D’altra parte, non potrebbe essere altrimenti per il più mediatico (e mediatizzato) degli archeologi, che alterna annunci ad effetto – come la presunta identificazione della mummia di Nefertiti rimbalzata agli onori delle cronache lo scorso settembre – alla «caccia al tesoro» (una delle ricerche più spasmodiche di Hawass concerne la tomba di Cleopatra, di cui afferma periodicamente aver reperito l’ubicazione).

Al di là dell’abituale «messa in scena» degli scavi dell’archeologo-star – in quest’occasione, niente telecamere pronte a filmare l’apertura di un sarcofago ma un’accurata esposizione dei reperti (i più preziosi in vetrina) nel luogo della conferenza stampa – la notizia interessante riguarda il rinvenimento di una mummia ricoperta di foglie in lamina d’oro, una delle più antiche (se non la più antica) e meglio conservate dell’Egitto, ad eccezione delle mummie reali.

Il defunto si trovava dentro a un sarcofago di calcare ancora sigillato con malta e nel quale era inscritto il nome di Hekashepes, a sua volta collocato in una fossa scavata a quindici metri dall’odierno piano di calpestio nei pressi del complesso piramidale di Pepi I (VI dinastia) e «nel punto esatto dove gli antichi Egizi lo avevano lasciato circa 4300 anni fa», assicura Hawass.
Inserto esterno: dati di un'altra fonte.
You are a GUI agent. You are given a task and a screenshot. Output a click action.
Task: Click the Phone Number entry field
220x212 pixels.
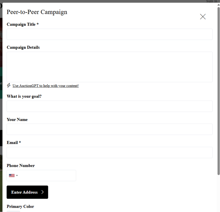point(48,176)

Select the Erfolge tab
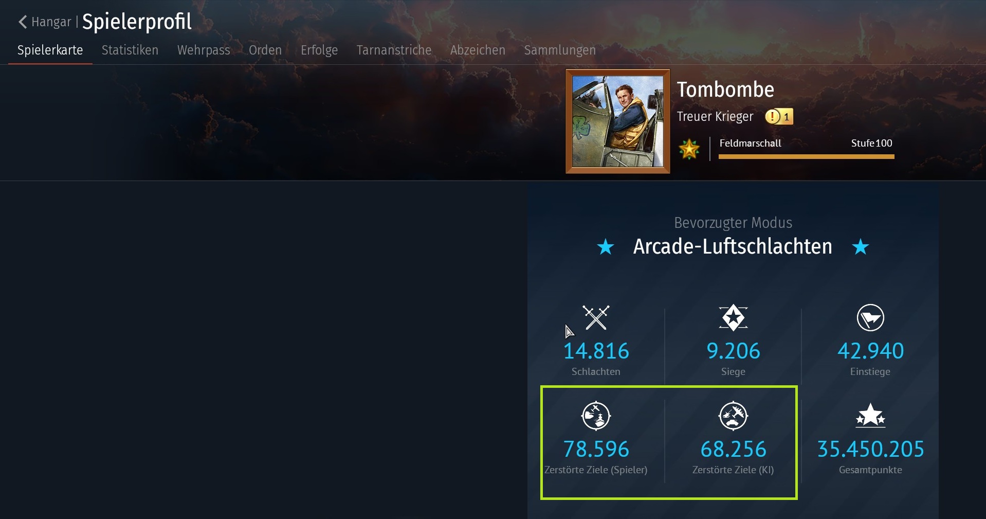pyautogui.click(x=319, y=50)
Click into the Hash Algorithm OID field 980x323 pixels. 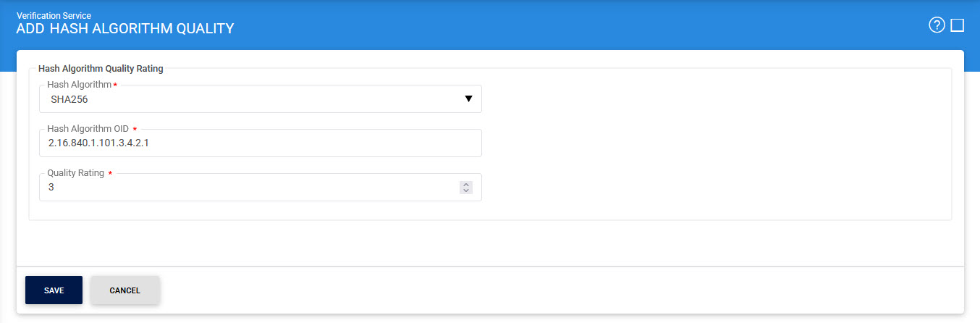(290, 143)
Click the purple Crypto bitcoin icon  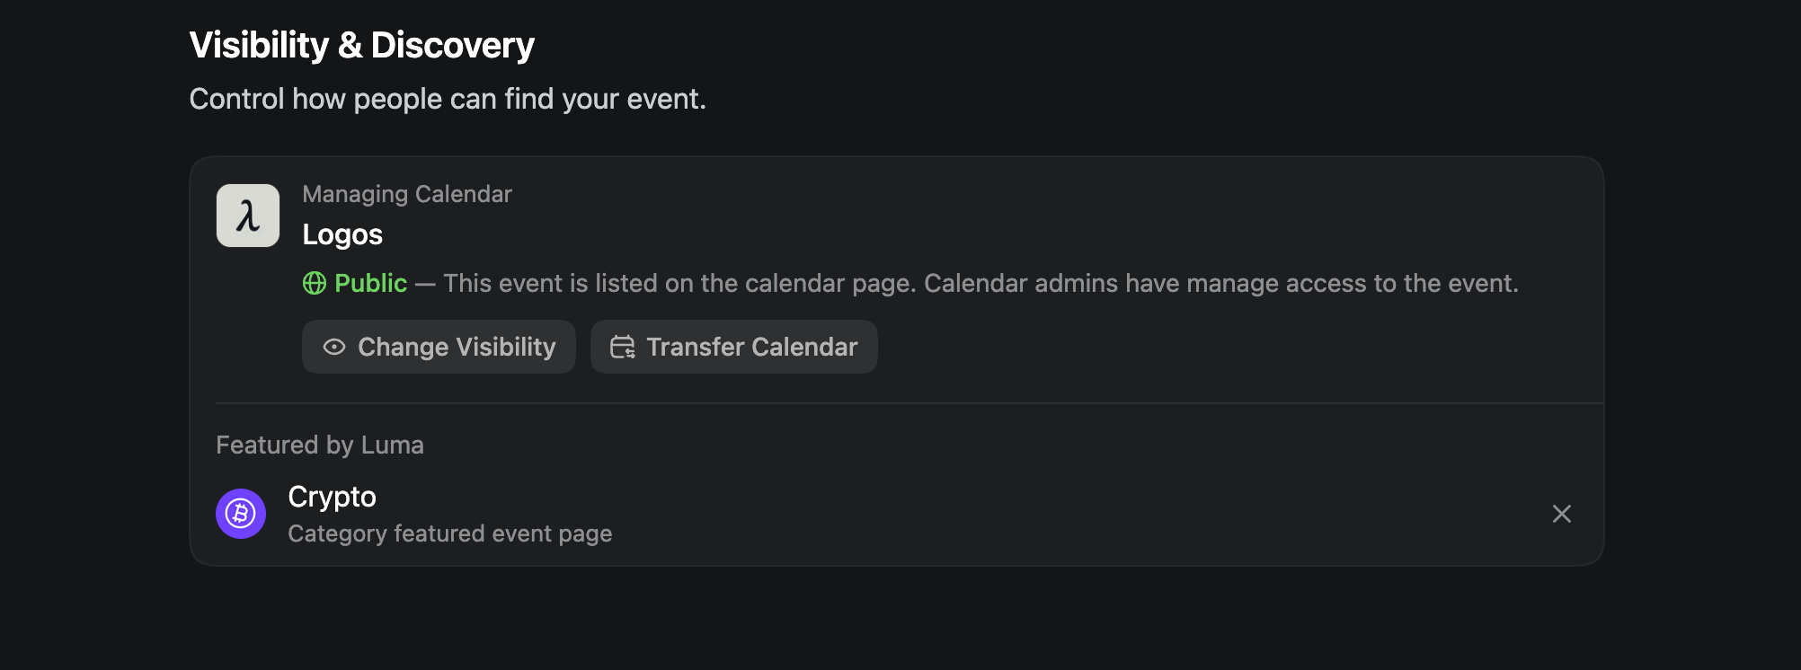(x=241, y=514)
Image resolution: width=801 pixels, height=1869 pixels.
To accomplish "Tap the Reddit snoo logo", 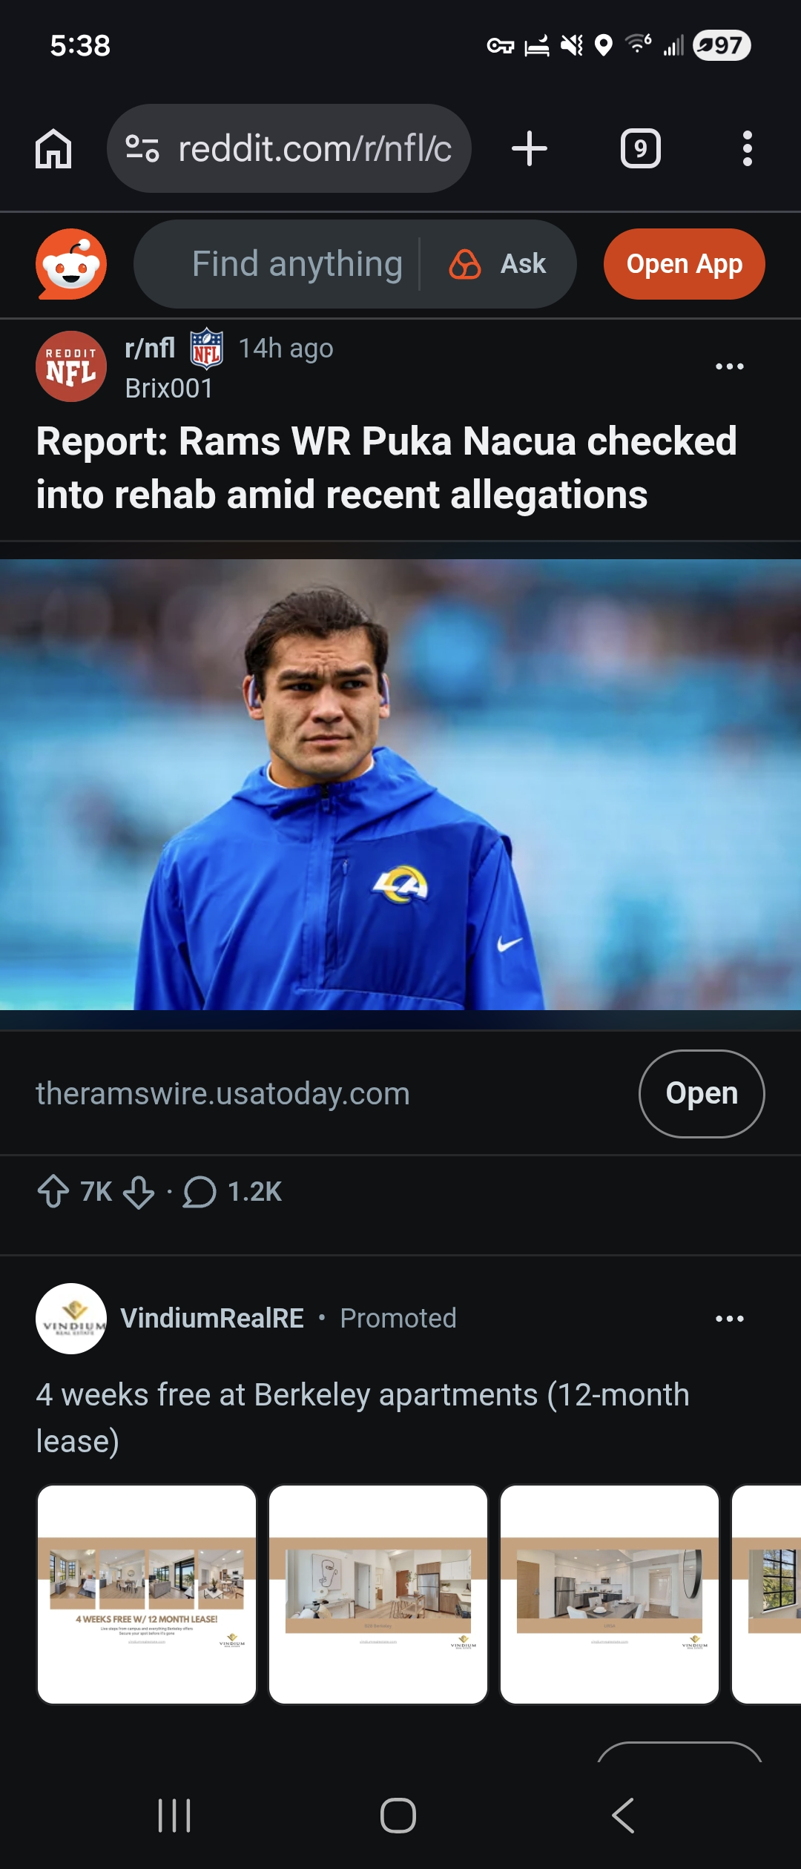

Nella medesima area, l’équipe operante sotto l’egida del Consiglio Supremo delle Antichità, ha riportato alla luce anche altre sepolture: una, affrescata con scene di vita quotidiana, apparteneva a Khnumdjedef «ispettore dei funzionari, supervisore dei nobili» e sacerdote durante il regno di Ounas, sovrano della V dinastia; la terza è invece l’ultima dimora di Meri, «custode dei segreti» ovvero un alto funzionario che deteneva il potere di eseguire i rituali religiosi.
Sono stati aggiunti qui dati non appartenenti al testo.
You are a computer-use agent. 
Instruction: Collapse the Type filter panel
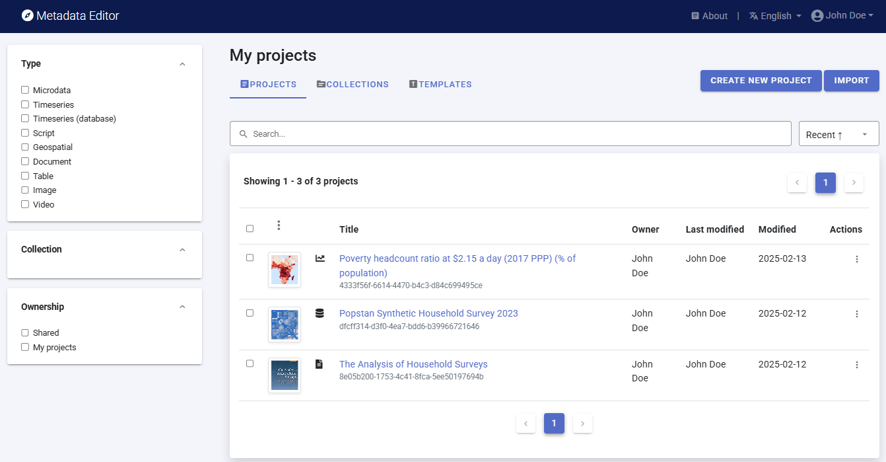182,64
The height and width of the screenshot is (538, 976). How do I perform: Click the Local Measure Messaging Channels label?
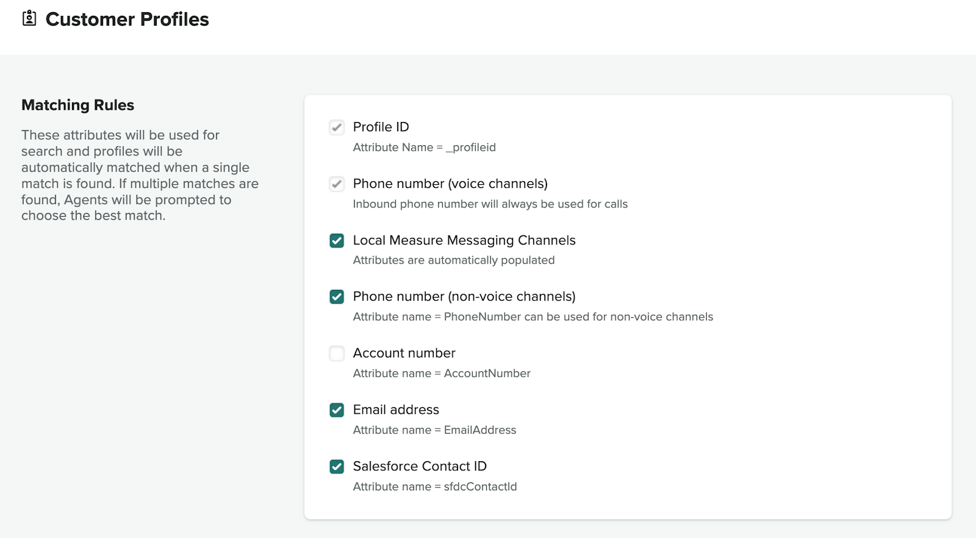464,240
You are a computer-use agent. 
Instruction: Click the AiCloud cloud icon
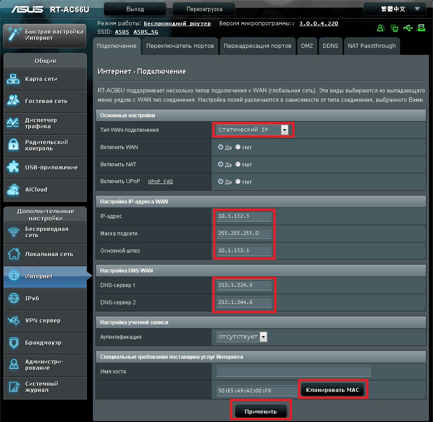pyautogui.click(x=14, y=189)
Una quarta tomba, da attribuirsi al «giudice e scrittore» Fetek, ha restituito una collezione di pregiatissime statue. In attesa dell’imminente apertura del Grand Egyptian Museum (Gem) di Giza, il governo egiziano tenta di contrastare la grave crisi economica solleticando con nuove attrazioni il turismo di massa, una delle principali risorse del Paese. Più che un programma scientifico, risvegliare le mummie sembra dunque essere un imperativo politico.